- **Problems to work on**
(A) Rewrite the kernel configuration thread from "I don't see" through "tg3 as a <M>.", putting "Broadcom Tigon 3" in place of "tg3".
(B) Extend the kernel configuration thread by writing what comes after its last line.

- **Selected excerpt**
=-=-=

At this stage, I would call you an idiot, but I won't as some people don't like me saying that.

However, I will say that you haven't removed it from the kernel.

Here's a grib sheet

cd /usr/src/linux

make menconfig

Goto Networking Support

Ensure that Generc IEEE80211 is unchecked.

Goto Device Drivers -> Network device support -> Wireless LAN

Ensure that all Intel PRO/Wireless options are unchecked or not there.

Save config

make

mount /boot

rm /lib/modules/`uname -r`/kernel -rf

make install && make modules_install

emerge ieee80211

follow instructions so that it's installed

emerge ipw2200

follow instructions so that it's installed

reboot.

----------

## djbeenie

Well I am not an idiot.  I am trying to learn this OS. Forgive me for asking for help.  I thought this was a friendly forum.  But I guess there is one in every forum.  Well I followed your script and it wiped out my ethernet card (tg3).  Any sugestions now?

----------

## UberLord

OK, you're not an idiot. However, I think that you're mentally challenged in a few key areas, namely the ability to discern between unmerging something, removing it from the kernel and it still magically appearing in your log which you posted.

If your tg3 isn't working then you missed a step in my instructions - probably the make modules_install step. But as I cannot read your kernel config file from here I cannot be certain (and no, don't post it as it's far too big. Link to it if you must)

I've tried to help, maye someone else can.

----------

## djbeenie

How am I mentaly challenged when I AM LEARNING?  WTF?  Dude I did step by step what you said to do.  I even copied and pasted everything you posted.  So no typo's. 

Anyways, It is saying my eth0 does not exist on startup.

----------

## UberLord

Well, try enabling tg3 support in your kernel then. It's in Device Drivers -> Network Device support -> Ethernet 1000 mbit -> Broadcom Tigon 3

Make sure it has a * or M in the box.

Then save you config and do this

mount /boot

make

make install

make modules_install

I don't see how I can make these instruction any clearer, so if you have any problems .....   :Rolling Eyes: 

----------

## djbeenie

I have enbled my tg3 as a <M>.

=-=-=

- **Data excerpt**

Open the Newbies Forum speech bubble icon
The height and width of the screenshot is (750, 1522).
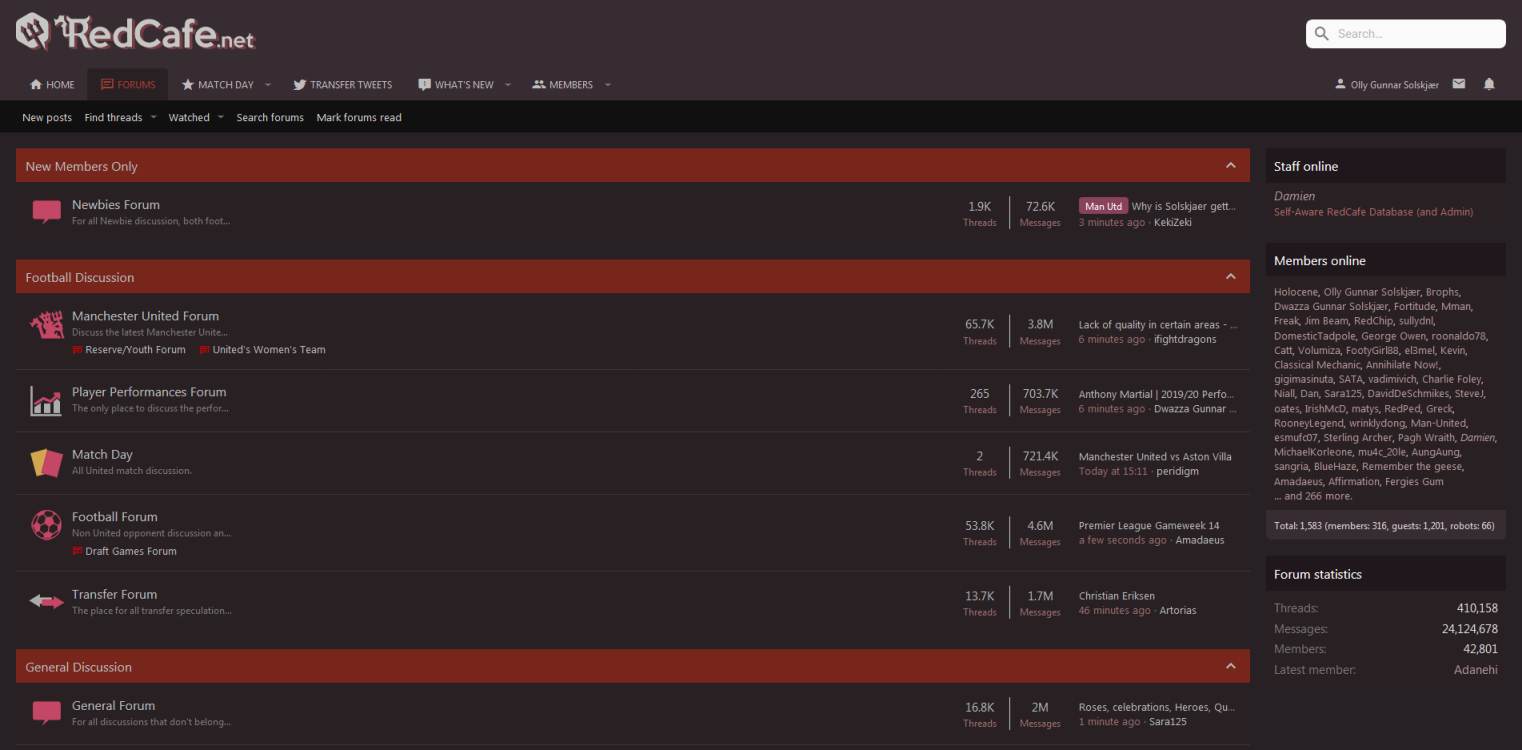click(x=46, y=212)
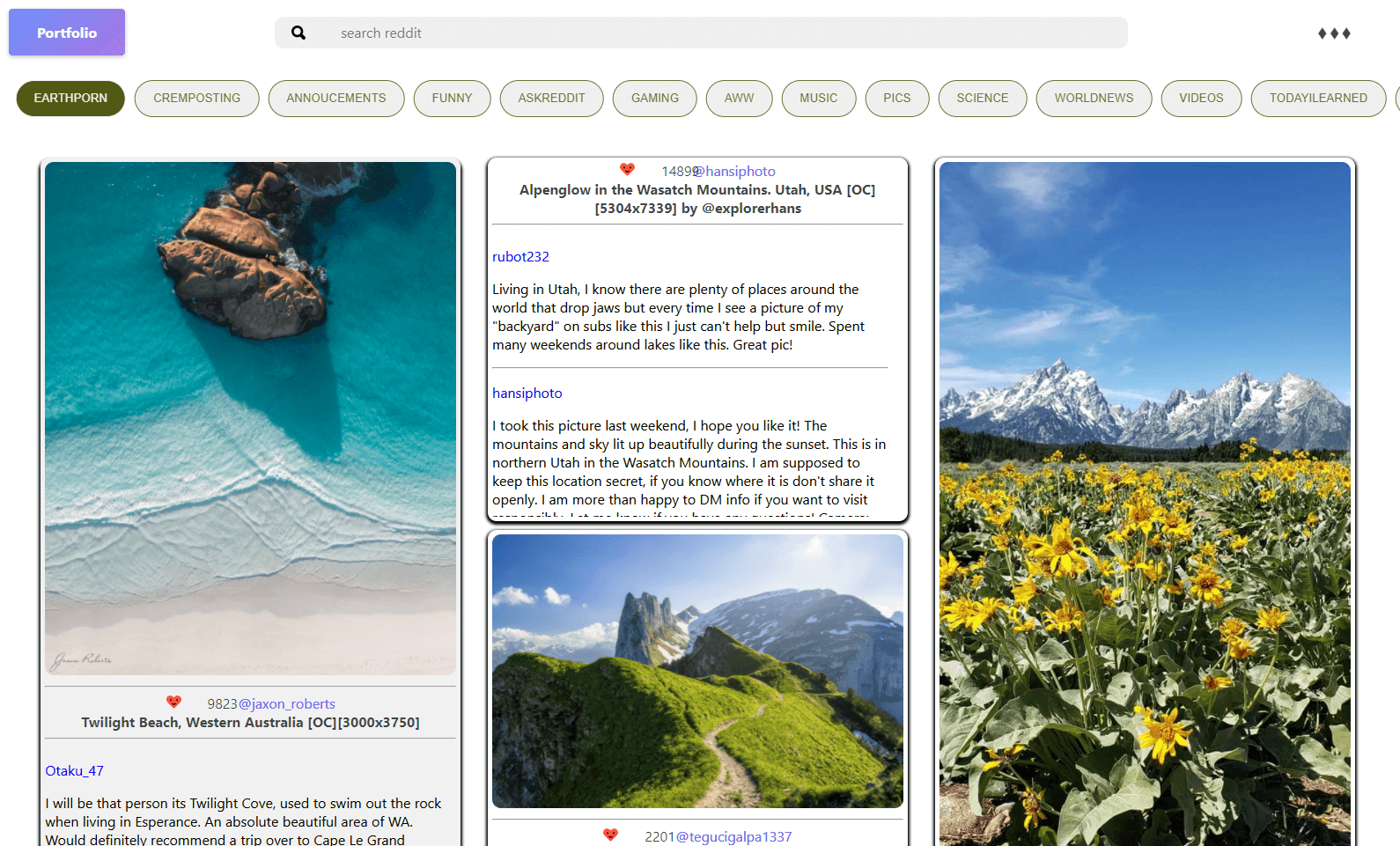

=-=-=

- **Responses per task**
(A)
I don't see how I can make these instruction any clearer, so if you have any problems .....   :Rolling Eyes: 

----------

## djbeenie

I have enbled my Broadcom Tigon 3 as a <M>.

(B)
mount /boot = already mounted

make 

make install 

make modules_install

I understand how to config my kernel.  

I guess I just don't understand the difference between tg3 as my eth0, and my ipw2200 as my eth1.  

I understand that eth0 and eth1 are nick names for my device/drivers.  

if persay my tg3 drivers are installed and moduled correctly.  How would I know.  What should I do  to test this.  I guess this is where I am getting confused.  

Sorry if I am not using my words correctly.  Again I am new to this.

----------

## UberLord

Well, for the tg3 driver it leaves a nice message in dmesg, so you can do this

dmesg | grep Tigon3

That should produce a line of text, prefixed with eth[0-9], like so

eth0: Tigon3

----------

## djbeenie

Ok now you can say I am an idiot! haha told you I am new to this.  Doing some research.  And should have researched this and mentioned this.  I used the live CD to install gentoo.  So Live CD uses - genkernel?  HAHA 

So if genkernel was used and I then I manualy configured my kernel.  I can bet that messes up everything?  Can this be fixed?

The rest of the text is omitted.